Her new office was gigantic. It was so huge that some of the walls had to be covered with thick, textured foam, to somehow crush the sound-waves, to somehow prevent the echo from reaching cathedralesque proportions. The room looked a bit like a place of worship indeed, but did it really have to have the acoustics like one as well? Preferably not.
She liked it when her voice could be heard clearly by anybody who entered through the giant iron doors, hundreds of them daily, sometimes many more. Some were warned. Some were required to take a specific route over the tiles on the floor resembling an emotional map of the world, not one of those simplistic ones put together by primitives who would just apply rulers to coasts. Or to their thrones.
Her freshly arranged desk was uncluttered, stylish. There was a large display, some input devices, some paper... ink.
She had about 21 little ink bottles, some red, some blue, lined up in front of her, ready to be fired, thrown with deadly precision, at anyone, anyone who's sum of character flaws was too dangerous for the fragile world...
the not so dangerous ones, she could simply ignore... their petitions piling, collecting reddish dust in front of her office doors.

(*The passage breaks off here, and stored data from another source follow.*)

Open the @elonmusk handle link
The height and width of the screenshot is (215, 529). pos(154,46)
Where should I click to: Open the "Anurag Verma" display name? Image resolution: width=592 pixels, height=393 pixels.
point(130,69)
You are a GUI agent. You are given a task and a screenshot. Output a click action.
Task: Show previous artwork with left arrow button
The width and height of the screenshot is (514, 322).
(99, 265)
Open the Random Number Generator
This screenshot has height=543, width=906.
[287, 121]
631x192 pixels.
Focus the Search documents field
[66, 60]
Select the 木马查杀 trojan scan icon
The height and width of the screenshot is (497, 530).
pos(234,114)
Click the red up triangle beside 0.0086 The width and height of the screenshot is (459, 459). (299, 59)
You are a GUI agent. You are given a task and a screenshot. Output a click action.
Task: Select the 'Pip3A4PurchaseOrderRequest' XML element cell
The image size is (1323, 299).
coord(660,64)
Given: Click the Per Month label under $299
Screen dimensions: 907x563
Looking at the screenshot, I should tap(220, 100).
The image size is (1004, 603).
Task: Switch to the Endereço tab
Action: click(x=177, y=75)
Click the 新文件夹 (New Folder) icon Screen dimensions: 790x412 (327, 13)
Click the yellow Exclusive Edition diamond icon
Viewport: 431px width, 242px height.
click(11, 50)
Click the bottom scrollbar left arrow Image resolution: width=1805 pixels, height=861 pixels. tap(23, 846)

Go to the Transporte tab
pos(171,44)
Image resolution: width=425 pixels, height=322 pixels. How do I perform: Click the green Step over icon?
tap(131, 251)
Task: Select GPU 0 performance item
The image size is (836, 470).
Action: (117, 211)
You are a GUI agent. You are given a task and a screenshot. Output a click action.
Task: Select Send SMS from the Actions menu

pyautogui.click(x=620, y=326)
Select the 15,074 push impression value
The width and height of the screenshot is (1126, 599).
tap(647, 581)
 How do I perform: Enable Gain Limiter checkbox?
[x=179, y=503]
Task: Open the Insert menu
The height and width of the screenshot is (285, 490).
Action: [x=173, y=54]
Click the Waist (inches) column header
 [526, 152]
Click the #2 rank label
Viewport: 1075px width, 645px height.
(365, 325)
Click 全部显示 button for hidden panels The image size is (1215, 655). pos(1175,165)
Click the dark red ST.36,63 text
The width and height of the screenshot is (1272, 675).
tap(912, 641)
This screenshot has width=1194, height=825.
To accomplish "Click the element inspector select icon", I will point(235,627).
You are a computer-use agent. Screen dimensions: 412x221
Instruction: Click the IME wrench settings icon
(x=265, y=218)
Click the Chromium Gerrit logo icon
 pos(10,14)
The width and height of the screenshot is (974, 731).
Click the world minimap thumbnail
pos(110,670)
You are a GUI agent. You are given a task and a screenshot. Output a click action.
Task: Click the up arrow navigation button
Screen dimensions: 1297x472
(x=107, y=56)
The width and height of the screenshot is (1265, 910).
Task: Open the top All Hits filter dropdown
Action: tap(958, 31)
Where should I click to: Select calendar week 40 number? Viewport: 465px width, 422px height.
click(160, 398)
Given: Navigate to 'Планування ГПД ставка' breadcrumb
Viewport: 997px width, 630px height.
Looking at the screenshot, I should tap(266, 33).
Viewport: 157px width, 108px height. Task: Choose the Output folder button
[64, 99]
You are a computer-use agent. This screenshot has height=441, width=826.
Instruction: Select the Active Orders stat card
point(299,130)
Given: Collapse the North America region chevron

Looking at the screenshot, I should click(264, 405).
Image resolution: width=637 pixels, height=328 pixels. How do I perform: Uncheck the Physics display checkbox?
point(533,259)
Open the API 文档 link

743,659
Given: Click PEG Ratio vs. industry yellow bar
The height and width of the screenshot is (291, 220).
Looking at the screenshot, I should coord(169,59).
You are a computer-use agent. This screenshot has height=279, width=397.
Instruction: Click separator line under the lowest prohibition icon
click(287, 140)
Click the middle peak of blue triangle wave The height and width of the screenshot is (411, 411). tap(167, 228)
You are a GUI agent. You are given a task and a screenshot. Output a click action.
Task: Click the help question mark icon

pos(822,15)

Though her office was miles above the vast and old city, a dove would sometimes find her window and just simply sit and stare amazed (I know, a staring dive is a truly rare sight). Pigeons would get the ink.
Once the bottle would hit the bird, they would both travel like a blueish pile of bricks, hitting the ground minutes later, turning the entire city into a shaking, swaying ship at sea.
Such earthquakes would occur every two weeks perhaps...
But one really does not know too much about any further detail... we might need to travel there, to find out ourselves... April?